INPUT FOR THIS TASK:

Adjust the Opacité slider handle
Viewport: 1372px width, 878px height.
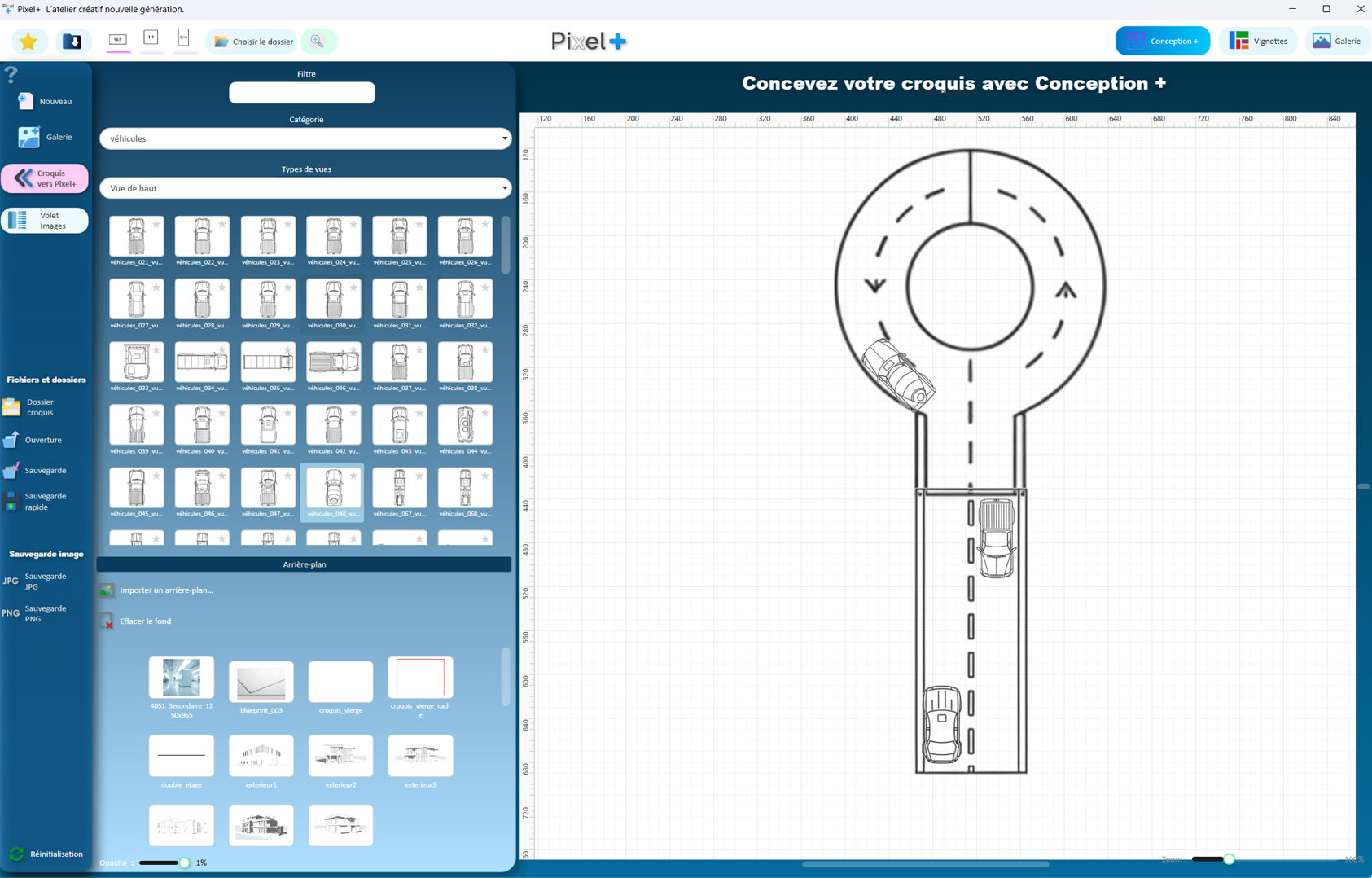[185, 863]
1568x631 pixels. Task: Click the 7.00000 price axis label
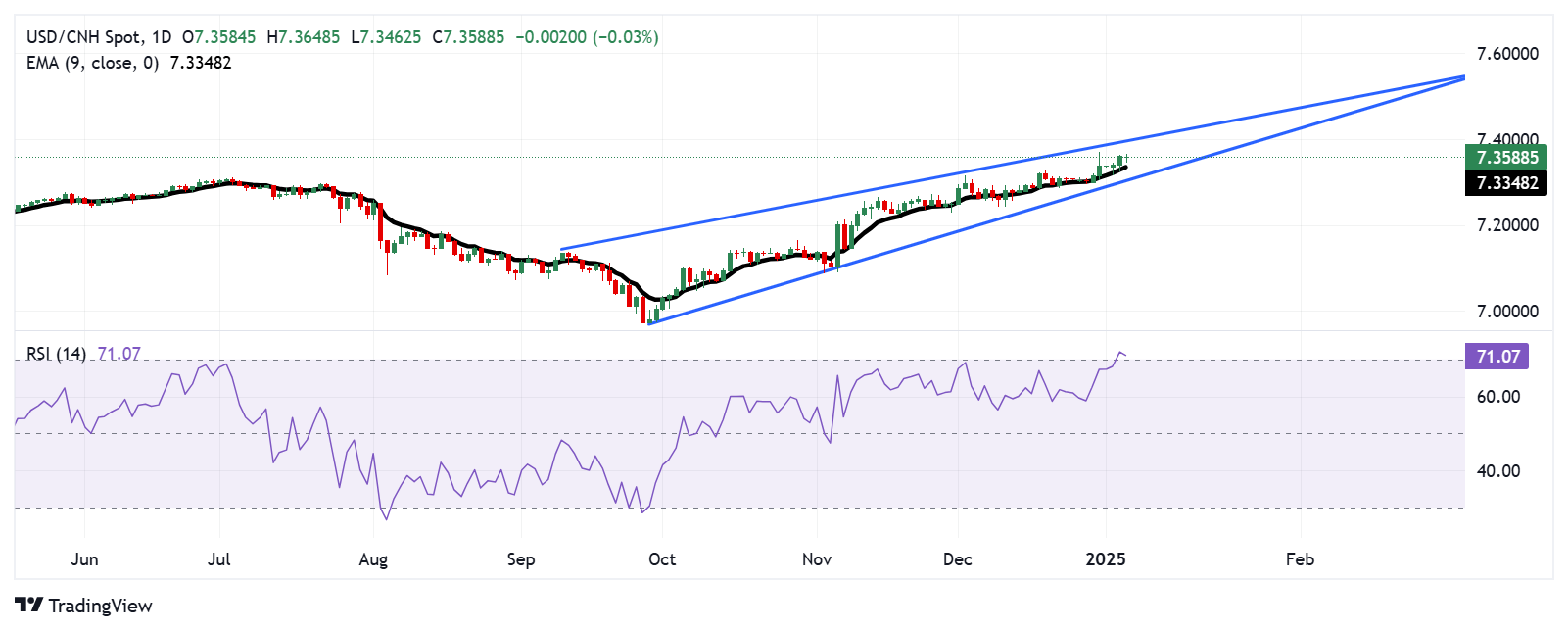[x=1506, y=312]
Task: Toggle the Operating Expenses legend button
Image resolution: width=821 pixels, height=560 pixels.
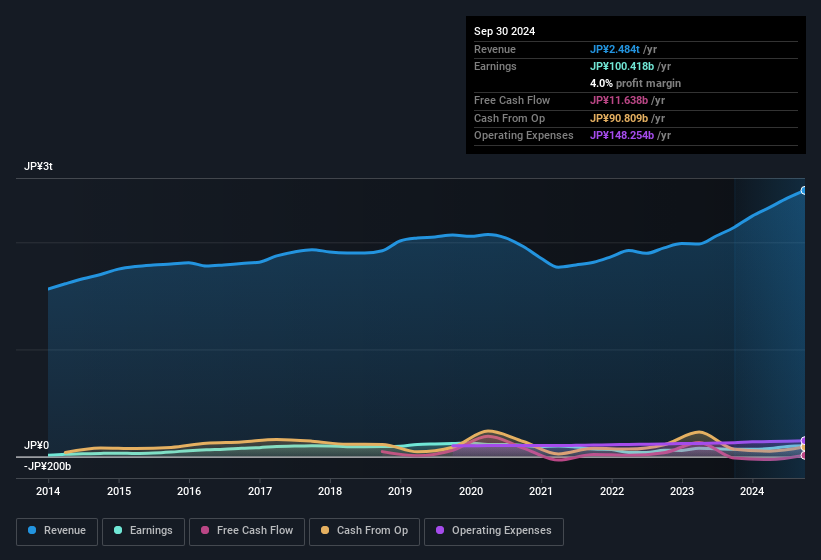Action: pos(493,531)
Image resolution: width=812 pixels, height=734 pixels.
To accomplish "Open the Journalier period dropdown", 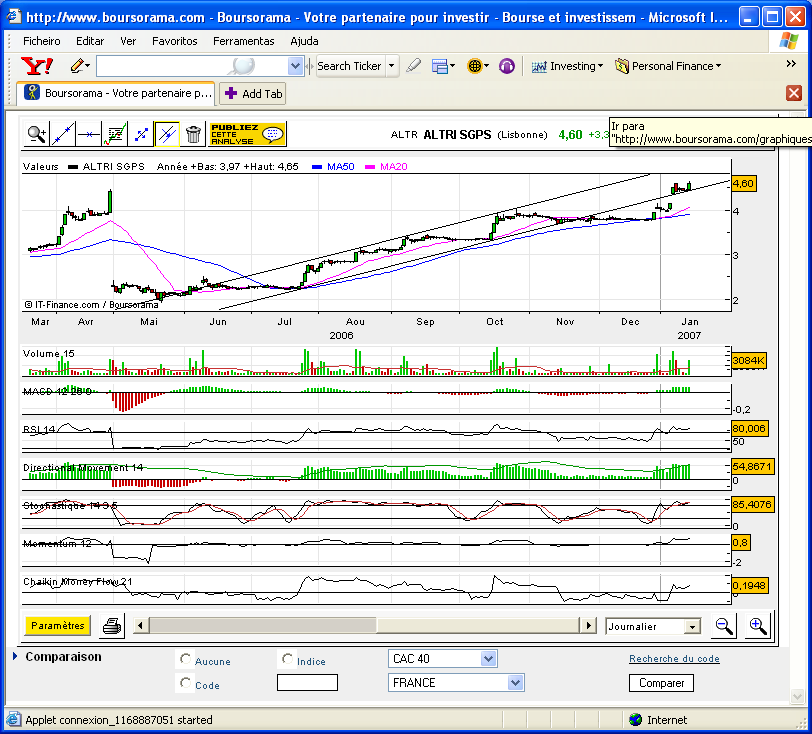I will [652, 627].
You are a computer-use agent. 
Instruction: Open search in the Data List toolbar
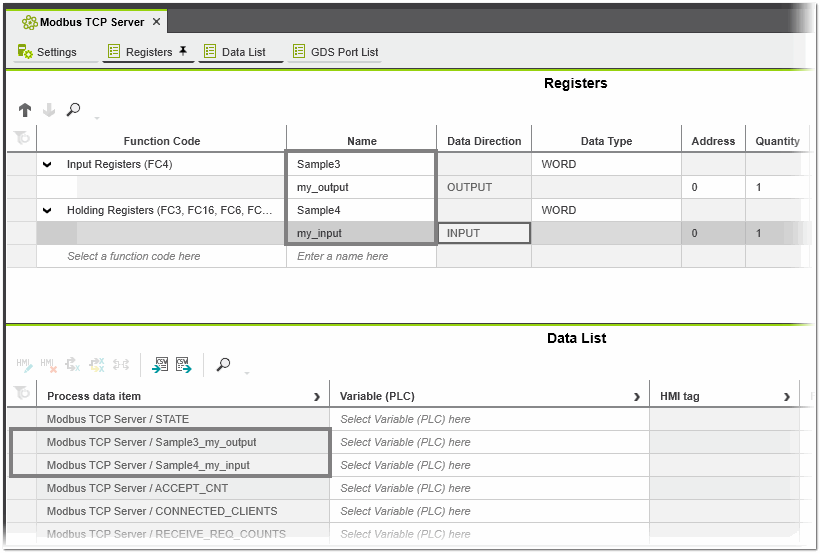(x=223, y=365)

HOW TO COMPLETE THIS TASK: Output the lines of the data exactly, starting at the first and ending with the line that has "Image resolution: width=812". Pictures are not part of it.

ANSWER FOR THE TASK:
Adjust the Opacité slider handle
Viewport: 1372px width, 878px height.
[185, 863]
1568x631 pixels. Task: Click the 7.00000 price axis label
[x=1506, y=312]
Task: Toggle the Operating Expenses legend button
Image resolution: width=821 pixels, height=560 pixels.
Action: pos(493,531)
Image resolution: width=812 pixels, height=734 pixels.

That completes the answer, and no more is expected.